Imaging, Secure Document Procedure


Document imaging has become a necessary tool to satisfy the need to archive extremely large amounts of paperwork that the University is required to maintain.  As protected information is digitized, it becomes necessary to protect it in a manner different than one would protect a tangible paper document.  Digital documents must be protected not only at their final storage facility, but at the time of digitization, and during transmission as well.  Likewise the controls necessary to protect the electronic documents in their final location are vastly different than those used to protect a filing cabinet, a safe, or a warehouse.

This procedure outlines the measures necessary to help ensure the prudent protection of digital documents and specifically applies to the Banner Document Management System (BDMS) (aka.
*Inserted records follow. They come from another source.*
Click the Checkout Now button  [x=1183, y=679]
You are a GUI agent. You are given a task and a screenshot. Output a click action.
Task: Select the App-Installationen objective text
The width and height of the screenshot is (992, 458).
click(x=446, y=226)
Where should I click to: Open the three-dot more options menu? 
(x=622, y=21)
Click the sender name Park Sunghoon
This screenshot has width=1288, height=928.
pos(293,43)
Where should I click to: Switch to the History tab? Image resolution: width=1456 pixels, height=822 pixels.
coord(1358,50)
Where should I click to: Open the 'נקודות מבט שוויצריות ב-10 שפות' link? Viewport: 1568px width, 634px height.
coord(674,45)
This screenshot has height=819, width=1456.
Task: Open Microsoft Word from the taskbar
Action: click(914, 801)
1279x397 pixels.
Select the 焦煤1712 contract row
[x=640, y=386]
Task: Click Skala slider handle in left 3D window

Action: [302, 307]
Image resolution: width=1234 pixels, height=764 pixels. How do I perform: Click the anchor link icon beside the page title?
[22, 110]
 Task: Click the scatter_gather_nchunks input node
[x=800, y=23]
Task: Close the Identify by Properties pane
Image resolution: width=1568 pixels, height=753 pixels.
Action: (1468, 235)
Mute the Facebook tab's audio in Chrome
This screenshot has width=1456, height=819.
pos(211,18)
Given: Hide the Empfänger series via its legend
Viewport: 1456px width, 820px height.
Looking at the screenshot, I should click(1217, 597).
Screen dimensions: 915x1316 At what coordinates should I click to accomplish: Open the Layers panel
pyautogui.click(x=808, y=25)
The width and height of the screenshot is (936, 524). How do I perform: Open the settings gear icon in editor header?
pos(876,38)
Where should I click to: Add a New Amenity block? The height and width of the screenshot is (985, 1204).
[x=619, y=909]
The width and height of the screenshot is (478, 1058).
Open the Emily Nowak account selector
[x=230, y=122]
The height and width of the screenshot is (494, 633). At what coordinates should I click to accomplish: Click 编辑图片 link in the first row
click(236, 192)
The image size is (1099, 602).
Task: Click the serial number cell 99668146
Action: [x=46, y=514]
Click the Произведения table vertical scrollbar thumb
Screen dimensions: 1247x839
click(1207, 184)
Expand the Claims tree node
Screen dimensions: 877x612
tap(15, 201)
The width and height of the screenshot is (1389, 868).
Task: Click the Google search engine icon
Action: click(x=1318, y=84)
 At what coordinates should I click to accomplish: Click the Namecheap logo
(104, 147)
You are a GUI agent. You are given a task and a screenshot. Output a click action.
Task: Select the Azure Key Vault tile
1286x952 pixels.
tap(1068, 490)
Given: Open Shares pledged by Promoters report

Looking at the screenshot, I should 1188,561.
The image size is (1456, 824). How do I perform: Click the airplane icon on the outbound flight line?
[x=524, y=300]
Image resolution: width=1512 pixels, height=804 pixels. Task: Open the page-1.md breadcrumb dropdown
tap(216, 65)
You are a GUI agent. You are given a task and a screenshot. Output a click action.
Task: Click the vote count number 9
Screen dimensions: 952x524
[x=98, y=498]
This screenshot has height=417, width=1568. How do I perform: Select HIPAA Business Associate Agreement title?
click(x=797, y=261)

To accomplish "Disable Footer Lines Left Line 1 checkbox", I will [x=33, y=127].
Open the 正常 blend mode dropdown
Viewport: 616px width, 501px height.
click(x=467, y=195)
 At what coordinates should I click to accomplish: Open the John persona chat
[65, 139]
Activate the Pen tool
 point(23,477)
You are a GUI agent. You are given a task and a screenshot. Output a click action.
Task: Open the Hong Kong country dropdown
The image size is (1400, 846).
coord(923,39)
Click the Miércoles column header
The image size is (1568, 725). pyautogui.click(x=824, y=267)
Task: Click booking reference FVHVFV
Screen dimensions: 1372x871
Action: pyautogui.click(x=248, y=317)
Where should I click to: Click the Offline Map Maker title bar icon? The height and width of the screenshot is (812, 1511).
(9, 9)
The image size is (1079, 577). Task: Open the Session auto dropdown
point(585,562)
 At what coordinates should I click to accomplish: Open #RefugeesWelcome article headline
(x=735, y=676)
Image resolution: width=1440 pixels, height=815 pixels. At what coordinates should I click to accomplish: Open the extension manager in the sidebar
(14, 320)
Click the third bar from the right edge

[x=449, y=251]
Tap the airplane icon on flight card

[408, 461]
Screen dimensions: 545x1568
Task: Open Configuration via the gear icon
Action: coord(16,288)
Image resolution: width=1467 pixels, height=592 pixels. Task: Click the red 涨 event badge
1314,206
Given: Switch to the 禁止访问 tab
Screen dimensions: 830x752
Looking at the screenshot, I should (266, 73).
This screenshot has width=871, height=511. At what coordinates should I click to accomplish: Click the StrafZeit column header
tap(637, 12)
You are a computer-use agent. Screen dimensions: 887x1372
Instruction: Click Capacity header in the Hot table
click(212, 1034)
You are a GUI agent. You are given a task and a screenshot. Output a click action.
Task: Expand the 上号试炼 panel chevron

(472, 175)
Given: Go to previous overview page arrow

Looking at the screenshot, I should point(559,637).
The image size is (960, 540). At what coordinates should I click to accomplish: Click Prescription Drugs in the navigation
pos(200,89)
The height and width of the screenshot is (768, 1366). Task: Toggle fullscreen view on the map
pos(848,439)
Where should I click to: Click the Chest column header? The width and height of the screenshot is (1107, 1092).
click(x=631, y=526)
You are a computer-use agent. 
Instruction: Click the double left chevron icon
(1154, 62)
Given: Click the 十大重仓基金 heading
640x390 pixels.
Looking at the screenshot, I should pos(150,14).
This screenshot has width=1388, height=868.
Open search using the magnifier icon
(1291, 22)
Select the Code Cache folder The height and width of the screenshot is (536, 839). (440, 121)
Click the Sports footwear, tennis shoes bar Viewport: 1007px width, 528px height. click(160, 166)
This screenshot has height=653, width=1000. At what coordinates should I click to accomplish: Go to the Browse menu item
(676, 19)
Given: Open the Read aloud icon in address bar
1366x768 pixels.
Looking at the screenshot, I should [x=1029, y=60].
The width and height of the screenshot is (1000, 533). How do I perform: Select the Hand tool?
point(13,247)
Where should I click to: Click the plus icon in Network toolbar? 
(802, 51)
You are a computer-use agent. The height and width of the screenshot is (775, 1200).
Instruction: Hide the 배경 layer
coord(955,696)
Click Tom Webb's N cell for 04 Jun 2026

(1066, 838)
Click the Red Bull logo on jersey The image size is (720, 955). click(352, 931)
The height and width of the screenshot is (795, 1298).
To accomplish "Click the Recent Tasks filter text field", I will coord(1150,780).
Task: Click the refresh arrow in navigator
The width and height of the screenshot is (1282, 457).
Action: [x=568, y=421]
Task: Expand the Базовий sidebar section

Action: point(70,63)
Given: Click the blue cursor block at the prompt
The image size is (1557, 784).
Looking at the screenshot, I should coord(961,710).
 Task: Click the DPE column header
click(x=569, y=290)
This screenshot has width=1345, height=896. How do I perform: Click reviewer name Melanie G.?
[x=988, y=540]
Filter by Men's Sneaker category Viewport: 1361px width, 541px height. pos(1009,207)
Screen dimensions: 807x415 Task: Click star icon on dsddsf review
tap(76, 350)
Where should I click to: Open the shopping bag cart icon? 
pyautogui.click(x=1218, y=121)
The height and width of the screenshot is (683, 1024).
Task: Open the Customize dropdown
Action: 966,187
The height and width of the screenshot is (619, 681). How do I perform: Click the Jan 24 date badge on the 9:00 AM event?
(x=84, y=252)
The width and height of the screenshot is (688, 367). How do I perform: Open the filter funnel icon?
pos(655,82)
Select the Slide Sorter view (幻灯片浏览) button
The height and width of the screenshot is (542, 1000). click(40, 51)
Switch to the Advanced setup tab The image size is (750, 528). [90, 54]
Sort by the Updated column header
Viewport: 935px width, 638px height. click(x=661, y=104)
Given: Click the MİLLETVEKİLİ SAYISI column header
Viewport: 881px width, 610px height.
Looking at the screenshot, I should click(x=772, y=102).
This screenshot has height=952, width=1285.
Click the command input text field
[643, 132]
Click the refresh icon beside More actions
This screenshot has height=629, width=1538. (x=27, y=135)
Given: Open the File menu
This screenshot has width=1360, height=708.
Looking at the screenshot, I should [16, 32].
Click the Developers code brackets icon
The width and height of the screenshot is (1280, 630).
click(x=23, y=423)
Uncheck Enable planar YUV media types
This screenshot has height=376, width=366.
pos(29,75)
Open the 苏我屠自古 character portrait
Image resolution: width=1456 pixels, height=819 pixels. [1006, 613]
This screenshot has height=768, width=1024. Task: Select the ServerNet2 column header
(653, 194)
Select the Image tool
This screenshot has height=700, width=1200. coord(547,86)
Xtender) suite of applications including, but not limited to:  Document Manager, Image Capture, and WebXtender (https://bdms.gcsu.edu).  This procedure address the controls necessary to secure to a reasonable measure the data store or file servers used with the Legato applications as well.

System Access

Ensuring both the functionality of the Legato product and the security of the information housed on BDMS/Xtender data stores, it is imperative that:

  • File server direct access shall be for the purpose of system administration.
  • Access will be authenticated via. individual username and password.  User names and passwords are created by IT administrators only after authorization has been received, and only to those data stores approved (by the data owner).


Access to BDMS/Xtender systems or functions shall be with supervisor authorization and database owner approval.  Access requests must be submitted in writing by the supervisor on behalf of the employee.  Requests shall be submitted to the GC Information Security Officer on an Xtender Access Request form.  The GC ISO approval shall only be granted provided that there is a documented and proven need for the named employee to be granted access to the Legato systems.  Access may be restricted to specific functions by the CIO or supervisor depending upon the needs of the employee to effectively do their job.

Database Owner Responsibilities

  • Monitoring the Legato systems to ensure that they are used appropriately.  
  • Notifying the Division of Information Technology if access to Legato is no longer needed.
  • Reporting to the CIO unusual activity or behavior of the Legato systems.
  • Providing appropriate training to employees based upon their job function.

Legato Access Request Form

Please obtain the Access Request Form from the CIO or the ISO.